In a recent article DMNews asked How can print adapt to the digital age?
The site asked two marketing executives: Pamela Girardin, President, Q2 Marketing and Jeremy Knauff, CEO of Wildfire Marketing Group to offer their strategies and predictions.
Head over to DMNews to read their opinions. And let us know what you think. Are they right? And how can print adapt to the digital age? How have you adapted?
Discussion
By Dr Joe Webb on Oct 13, 2008
The two execs are clearly in the camp of digital printing, sometimes in the form of hybrid documents. But they are also in digital media as the primary means of supplying information and gathering sales leads, and print is the means of responding to that process, just as print was used as a response to an information request made by phone, as it was years ago. The tie-in is natural for them. Of course, they are direct marketers, so they think that way.
The direct mail industry of the 1970s saw this coming and they started to change their association name from DMMA ("Direct Mail Marketing Association") to DMA ("Direct Marketing Association") as toll-free phone ordering and highly automated order entry and management systems became available, and the mailing list business benefited from improved methods of maintaining, cleaning, and merge/purge strategies of list management, and as television began to embrace direct marketing ads.
They don't care how they get to their objectives, and do what works for them at a moment in time. The direct marketing industry is constantly testing their response mechanisms. They measure their costs, response rates, and values of those responses. They are the industry that gave us the concept of placing a dollar value on customer relationships over time, and not individual orders.
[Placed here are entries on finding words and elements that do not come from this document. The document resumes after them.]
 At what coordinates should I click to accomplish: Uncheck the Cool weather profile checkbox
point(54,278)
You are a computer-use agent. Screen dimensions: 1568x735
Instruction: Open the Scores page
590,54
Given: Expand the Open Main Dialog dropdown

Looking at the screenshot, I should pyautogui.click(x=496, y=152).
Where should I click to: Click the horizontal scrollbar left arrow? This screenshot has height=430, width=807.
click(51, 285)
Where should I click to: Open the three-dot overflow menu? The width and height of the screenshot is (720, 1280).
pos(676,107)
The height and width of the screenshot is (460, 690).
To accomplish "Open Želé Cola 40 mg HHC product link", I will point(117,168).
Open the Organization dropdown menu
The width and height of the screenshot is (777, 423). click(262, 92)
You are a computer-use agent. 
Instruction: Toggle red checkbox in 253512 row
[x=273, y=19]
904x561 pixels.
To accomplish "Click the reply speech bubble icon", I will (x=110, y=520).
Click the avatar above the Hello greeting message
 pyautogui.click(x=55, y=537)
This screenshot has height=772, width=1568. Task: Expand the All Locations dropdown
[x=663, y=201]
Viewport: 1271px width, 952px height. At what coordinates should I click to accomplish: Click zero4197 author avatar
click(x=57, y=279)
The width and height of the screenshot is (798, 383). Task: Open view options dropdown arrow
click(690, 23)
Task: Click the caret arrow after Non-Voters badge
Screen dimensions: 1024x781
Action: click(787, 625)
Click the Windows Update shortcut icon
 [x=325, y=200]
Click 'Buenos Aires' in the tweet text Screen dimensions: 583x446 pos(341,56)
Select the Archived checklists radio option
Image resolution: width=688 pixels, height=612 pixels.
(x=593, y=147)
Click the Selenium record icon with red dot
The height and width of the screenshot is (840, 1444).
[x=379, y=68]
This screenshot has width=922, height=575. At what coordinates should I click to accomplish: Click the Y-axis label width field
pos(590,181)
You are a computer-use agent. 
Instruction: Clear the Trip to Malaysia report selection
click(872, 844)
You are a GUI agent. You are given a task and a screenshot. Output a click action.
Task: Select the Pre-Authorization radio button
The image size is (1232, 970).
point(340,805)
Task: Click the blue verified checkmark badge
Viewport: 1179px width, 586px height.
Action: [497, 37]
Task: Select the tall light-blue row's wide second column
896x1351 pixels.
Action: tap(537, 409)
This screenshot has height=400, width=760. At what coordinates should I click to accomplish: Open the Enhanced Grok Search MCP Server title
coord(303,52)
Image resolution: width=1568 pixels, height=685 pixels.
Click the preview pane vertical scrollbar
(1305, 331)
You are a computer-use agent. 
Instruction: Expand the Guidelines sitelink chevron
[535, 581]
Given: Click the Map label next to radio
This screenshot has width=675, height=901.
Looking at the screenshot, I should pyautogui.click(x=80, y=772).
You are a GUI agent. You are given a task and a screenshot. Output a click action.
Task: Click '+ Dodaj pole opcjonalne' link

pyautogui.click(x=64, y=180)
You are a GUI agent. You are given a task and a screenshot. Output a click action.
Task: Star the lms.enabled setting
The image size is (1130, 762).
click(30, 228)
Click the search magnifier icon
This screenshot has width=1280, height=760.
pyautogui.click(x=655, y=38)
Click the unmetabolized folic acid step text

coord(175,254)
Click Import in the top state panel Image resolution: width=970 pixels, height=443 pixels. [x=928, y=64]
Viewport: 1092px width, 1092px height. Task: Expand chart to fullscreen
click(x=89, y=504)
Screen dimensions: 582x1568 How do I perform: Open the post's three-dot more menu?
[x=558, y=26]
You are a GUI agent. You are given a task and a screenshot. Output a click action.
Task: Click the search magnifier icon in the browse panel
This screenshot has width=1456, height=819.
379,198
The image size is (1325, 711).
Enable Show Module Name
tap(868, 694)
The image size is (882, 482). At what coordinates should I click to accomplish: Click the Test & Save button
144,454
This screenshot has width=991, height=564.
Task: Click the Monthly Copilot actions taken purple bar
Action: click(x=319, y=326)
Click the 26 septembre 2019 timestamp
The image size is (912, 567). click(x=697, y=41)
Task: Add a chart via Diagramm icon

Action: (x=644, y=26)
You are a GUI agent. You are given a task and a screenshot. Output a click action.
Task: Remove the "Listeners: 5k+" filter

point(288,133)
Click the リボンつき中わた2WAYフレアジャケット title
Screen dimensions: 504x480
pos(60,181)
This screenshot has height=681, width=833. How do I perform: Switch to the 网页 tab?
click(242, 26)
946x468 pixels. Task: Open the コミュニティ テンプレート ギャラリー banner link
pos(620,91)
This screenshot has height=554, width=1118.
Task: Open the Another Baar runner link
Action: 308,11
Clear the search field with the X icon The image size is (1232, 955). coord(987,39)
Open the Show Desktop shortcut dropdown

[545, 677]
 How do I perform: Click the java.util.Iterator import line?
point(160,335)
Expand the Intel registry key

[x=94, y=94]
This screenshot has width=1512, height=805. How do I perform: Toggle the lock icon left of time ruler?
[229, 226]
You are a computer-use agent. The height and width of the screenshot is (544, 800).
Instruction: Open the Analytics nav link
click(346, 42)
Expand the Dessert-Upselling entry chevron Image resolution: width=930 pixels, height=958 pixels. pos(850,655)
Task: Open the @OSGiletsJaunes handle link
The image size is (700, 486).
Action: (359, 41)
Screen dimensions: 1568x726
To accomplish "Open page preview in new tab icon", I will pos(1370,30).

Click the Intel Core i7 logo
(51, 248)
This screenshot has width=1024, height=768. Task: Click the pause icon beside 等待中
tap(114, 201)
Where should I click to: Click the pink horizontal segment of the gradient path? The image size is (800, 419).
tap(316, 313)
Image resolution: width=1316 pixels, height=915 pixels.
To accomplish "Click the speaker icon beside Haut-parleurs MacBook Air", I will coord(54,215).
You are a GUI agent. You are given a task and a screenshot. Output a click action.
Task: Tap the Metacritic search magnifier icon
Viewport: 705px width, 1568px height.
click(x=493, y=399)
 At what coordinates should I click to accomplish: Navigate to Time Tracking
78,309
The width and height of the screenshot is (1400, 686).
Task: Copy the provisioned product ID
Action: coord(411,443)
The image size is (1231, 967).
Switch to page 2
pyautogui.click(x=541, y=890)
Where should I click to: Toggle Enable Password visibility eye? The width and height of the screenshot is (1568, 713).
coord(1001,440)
Are we participating in this strategic decision of how to mix media in the correct proportion, or are we just waiting for the request for quotation to see what they think we can provide to them? There are numerous ways we can plug in, one being managing the lead generation and response process for direct marketers.
By PrintPlace.com on Oct 17, 2008
I think print can adapt just by referencing digital material. I think in some ways, incorporating digital with print would be somewhat of a relief for magazine and newspaper editors who run out of room for a story for an issue of their medium. I subscribe to eight magazines, and almost everyone has special bonus stories or features on their Web site because they’ve run out of magazine pages. And frankly, it’s cheaper to do it that way. I’ve used postcard marketing to draw people in to a product, and direct them to our Web site for more info. I think it’s safe to assume that at least half of postcard recipients are going to be in front of a computer at some point during the day, so taking the postcard with them to the computer to remind them to look up more info makes sense.